SELECTED EXTRACT:

When Do I Ask for a Reclassification Review?
Jobs are not typically stagnant. New technology, new people with new ideas, changing curriculum, political pressures, fiscal limitations, customer demands, all bring change in small and sometimes significant ways to jobs all over your campus. So, when do you know it is time to have your job reviewed in this constantly changing environment? There is no easy answer to this question. Review the Draft Reclassification Review Process, and here are some things to guide you:
- You should consider requesting review when you think your job has changed significantly. This will be a subjective determination, but you are in a unique position to evaluate it, as you are the one doing the daily work.
- If you think your job has changed significantly, do the following mini-test to help determine whether, or not, you should request a reclassification review.
- Make a list of things you do now that you did not do a few years ago, can you specify the new duties?
- Now, in reviewing your list, do those new duties require a higher level of training or education than your previous work – did you go to school or classes to be able to do some of your current new duties and more importantly if they were going to fill your position would they need to ask for a higher level of training then previously?

GIVEN EXERCISE 1:
Reproduce, without alteration, the lines of the listing from the line containing "1999x1355 pixels. Task: Uncheck" up to and including the line containing "Viewport: 899px width, 422px".

Lines of data:
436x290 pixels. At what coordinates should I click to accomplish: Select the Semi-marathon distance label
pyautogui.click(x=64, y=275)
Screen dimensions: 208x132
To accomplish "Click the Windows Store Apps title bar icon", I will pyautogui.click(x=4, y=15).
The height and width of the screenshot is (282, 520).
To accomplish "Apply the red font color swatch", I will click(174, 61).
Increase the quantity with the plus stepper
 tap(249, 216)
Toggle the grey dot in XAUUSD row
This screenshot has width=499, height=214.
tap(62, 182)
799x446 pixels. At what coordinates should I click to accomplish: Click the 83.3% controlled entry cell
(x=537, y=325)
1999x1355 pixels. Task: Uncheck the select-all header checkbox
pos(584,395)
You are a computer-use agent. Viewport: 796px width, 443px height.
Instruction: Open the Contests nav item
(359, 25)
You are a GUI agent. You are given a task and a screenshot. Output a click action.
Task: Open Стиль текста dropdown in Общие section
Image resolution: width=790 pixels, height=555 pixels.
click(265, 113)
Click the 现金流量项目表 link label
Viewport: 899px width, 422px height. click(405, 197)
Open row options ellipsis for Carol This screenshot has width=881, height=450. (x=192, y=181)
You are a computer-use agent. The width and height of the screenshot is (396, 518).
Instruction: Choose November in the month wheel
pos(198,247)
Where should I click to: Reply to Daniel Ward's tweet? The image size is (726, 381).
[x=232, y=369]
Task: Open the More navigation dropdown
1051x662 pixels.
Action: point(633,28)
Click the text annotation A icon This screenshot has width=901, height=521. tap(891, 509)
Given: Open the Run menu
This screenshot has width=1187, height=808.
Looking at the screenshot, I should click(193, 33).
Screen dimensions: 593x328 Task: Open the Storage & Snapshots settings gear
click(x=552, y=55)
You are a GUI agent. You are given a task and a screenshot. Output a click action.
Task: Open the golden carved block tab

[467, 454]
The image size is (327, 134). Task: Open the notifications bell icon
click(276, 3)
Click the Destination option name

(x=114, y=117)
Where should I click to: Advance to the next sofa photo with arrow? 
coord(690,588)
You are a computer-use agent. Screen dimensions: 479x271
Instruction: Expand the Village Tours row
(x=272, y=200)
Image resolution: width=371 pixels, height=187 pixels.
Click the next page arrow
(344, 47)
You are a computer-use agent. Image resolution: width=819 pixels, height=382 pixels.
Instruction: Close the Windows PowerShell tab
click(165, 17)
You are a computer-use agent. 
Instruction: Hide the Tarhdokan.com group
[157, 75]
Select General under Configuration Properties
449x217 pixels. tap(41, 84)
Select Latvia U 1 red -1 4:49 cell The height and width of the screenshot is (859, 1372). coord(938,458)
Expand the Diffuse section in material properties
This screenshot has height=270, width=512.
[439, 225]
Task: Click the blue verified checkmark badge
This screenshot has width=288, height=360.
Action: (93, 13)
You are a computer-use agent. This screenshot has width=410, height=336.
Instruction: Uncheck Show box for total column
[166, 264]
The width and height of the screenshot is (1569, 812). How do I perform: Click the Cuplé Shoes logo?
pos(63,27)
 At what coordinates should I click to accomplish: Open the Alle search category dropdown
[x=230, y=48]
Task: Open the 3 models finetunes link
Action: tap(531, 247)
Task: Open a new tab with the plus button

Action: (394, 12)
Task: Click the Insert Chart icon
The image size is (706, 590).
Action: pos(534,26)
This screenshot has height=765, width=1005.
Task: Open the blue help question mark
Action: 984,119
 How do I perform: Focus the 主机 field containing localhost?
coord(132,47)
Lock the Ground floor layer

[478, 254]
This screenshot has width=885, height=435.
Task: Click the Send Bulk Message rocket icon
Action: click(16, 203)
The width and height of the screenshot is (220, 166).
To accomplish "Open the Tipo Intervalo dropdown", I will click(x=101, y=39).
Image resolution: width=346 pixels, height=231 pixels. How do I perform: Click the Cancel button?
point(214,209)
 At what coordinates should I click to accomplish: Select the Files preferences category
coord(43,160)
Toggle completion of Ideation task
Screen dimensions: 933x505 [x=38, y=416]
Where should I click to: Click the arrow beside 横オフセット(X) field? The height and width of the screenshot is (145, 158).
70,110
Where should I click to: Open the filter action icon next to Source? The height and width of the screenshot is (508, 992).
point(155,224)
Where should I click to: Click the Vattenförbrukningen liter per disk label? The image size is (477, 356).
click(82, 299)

GIVEN EXERCISE 2:
According to the passage on reclassification review, why is an employee in a unique position to evaluate whether the job has changed significantly?

RESPONSE 1:
1999x1355 pixels. Task: Uncheck the select-all header checkbox
pos(584,395)
You are a computer-use agent. Viewport: 796px width, 443px height.
Instruction: Open the Contests nav item
(359, 25)
You are a GUI agent. You are given a task and a screenshot. Output a click action.
Task: Open Стиль текста dropdown in Общие section
Image resolution: width=790 pixels, height=555 pixels.
click(265, 113)
Click the 现金流量项目表 link label
Viewport: 899px width, 422px height. click(405, 197)

RESPONSE 2:
The employee is the one doing the daily work.